Isolate every line in the records below with "agent" in it.

── Data to use

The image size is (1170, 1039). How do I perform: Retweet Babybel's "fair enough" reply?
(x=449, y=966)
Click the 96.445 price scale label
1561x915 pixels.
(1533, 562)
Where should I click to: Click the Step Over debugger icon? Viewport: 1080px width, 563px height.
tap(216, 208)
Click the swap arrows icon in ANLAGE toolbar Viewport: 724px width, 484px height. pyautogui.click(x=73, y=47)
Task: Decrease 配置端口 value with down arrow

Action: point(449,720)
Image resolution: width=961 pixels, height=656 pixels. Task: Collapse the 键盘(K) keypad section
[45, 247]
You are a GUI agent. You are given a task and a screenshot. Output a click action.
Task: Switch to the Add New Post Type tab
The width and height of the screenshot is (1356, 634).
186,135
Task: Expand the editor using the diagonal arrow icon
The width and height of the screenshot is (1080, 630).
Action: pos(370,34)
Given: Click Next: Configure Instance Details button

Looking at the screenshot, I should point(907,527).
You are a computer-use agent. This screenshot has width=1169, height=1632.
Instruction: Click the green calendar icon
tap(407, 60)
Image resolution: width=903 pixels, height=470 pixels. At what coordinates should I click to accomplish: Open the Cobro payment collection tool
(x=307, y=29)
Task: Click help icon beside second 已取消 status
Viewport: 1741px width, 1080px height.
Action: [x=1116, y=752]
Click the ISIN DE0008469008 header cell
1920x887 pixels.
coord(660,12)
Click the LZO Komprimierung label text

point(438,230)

────

▶ The answer
You are a GUI agent. You are given a task and a screenshot. Output a click action.
You are a computer-use agent. This screenshot has width=1169, height=1632.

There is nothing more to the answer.